Tuesday, 2 January 2018

Many people make financial resolutions in January, only to fall back into their old money habits before Valentine's Day.

Even though 45 percent of Americans make New Year's resolutions, only 8 percent actually achieve them. Here are five reasonable, easy-to-keep New Year's resolutions that can have a big impact on your personal finances over time:

1. Get in touch with your money

Before you can change your spending and saving habits, you need to know the state of your finances. Calculating your net worth can give you a comprehensive picture of your personal financial situation and help determine where to focus your attention. There are plenty of free online tools for calculating your net worth, and these same tools can help you analyze your monthly spending so you can see where adjustments can be made.

2. Pay off a specific amount

The words "specific amount" are emphasized here. Experts say that it's important to make specific, achievable resolutions. Instead of making a bold resolution that you're going to completely get out of debt, you should resolve to pay off a specific amount that can be reasonably managed. For example, resolve to pay $100 more each month on a credit card balance, or focus on paying off one particular debt. By setting a specific debt-reduction goal, you can see your progress and have a better chance of success.

3. Save a specific amount

Most people want to save more money, but find it difficult to squeeze even a small amount out of their monthly budget for savings. Nearly half of Americans have no savings at all. Again, set a specific, affordable goal. You can resolve to save an extra $100 a month by setting up automatic transfers from your checking account to your savings account.

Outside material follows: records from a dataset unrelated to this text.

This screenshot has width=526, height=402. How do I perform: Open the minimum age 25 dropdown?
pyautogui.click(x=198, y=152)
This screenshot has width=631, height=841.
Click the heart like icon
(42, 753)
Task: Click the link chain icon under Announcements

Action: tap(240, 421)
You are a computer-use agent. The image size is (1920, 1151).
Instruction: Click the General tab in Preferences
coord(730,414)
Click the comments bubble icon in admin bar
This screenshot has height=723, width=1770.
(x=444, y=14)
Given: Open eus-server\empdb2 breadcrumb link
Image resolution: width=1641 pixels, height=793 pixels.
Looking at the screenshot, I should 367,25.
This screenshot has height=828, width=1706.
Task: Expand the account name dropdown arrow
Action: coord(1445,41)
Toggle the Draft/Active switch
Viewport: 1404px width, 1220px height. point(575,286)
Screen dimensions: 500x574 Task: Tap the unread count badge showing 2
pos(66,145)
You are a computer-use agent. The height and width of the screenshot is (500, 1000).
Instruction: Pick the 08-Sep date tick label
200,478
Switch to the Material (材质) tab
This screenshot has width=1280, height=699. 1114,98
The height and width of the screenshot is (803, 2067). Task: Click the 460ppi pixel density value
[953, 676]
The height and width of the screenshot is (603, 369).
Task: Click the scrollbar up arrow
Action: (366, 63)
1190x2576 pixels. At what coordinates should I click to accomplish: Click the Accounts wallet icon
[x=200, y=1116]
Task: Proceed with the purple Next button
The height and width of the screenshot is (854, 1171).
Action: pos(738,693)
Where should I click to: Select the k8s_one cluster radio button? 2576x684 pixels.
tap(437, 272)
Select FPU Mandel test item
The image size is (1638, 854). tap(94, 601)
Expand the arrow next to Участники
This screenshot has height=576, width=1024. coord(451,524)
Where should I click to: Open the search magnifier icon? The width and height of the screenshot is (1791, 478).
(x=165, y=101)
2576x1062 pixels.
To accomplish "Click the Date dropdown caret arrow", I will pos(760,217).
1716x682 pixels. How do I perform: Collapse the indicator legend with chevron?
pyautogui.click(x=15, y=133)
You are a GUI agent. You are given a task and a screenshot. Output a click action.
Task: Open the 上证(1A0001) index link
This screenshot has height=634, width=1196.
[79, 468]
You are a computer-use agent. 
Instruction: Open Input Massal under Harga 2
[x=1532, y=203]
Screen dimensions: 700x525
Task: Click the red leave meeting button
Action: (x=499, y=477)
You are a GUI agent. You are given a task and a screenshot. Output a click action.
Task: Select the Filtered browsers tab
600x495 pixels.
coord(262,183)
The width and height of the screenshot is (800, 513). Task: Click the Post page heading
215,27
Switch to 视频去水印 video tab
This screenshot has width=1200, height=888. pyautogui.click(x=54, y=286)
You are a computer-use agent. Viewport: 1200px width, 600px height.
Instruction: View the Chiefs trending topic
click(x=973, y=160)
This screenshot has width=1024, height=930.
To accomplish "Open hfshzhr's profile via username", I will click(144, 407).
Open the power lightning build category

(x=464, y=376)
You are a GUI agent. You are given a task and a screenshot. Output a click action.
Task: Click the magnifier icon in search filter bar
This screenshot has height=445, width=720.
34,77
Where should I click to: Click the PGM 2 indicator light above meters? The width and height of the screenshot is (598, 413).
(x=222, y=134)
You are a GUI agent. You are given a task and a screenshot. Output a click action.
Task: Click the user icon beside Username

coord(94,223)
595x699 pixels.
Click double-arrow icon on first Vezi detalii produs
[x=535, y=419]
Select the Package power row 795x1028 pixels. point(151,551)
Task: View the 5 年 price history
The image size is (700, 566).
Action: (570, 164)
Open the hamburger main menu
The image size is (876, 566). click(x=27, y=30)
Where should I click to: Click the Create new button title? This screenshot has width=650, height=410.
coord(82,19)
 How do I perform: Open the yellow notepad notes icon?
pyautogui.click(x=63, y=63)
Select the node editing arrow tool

You can also increase your contributions to any employer-based retirement plan you have access to. Saving through your employer makes even more sense if the plan offers matching contributions. Most banks make it easy to put funds in a savings account automatically each month, and most employer-based retirement plan contributions are taken out before you're paid. Getting the money into an account before you have a chance to spend it can improve the chances of reaching your savings goal.

4. Reduce spending by a reasonable amount

You can often find ways to cut spending by analyzing your monthly expenditures. Are you paying hundreds of dollars each month for cell phone, Internet, and cable services? Can these be combined, trimmed, or even eliminated?

You may have subscriptions or memberships you're paying for, but never use. See where your money is going, and look for easy ways to cut back. Once you've found ways to reduce spending, set an achievable goal. For example, try reducing your monthly grocery bill by $50 by stretching recipes and cooking in bulk. Once you start trying to save $50 and become more cost-conscious, you may find yourself saving even more.

5. Check your credit report

You should check your credit report at least once a year, and January is a perfect time. It's important to always be aware of what's on your credit report, as it can affect you when applying for a mortgage or interviewing for a new job. You can request one copy of your report each year from the big three consumer credit reporting agencies: Experian, Equifax, and TransUnion.

Other companies claim to offer free credit reports, but it's a good idea to carefully review their terms and conditions before accepting. Make sure your personal information is correct. Look over your credit report for possible mistakes, such as an account you thought was closed but remains open. There may also be a payment you know was made, but marked late or unpaid. Carefully review your report and make sure you recognize all listed accounts. If you find mistakes, contact the consumer credit reporting agency to dispute them. And don't worry, checking your own credit report has no impact on your credit score.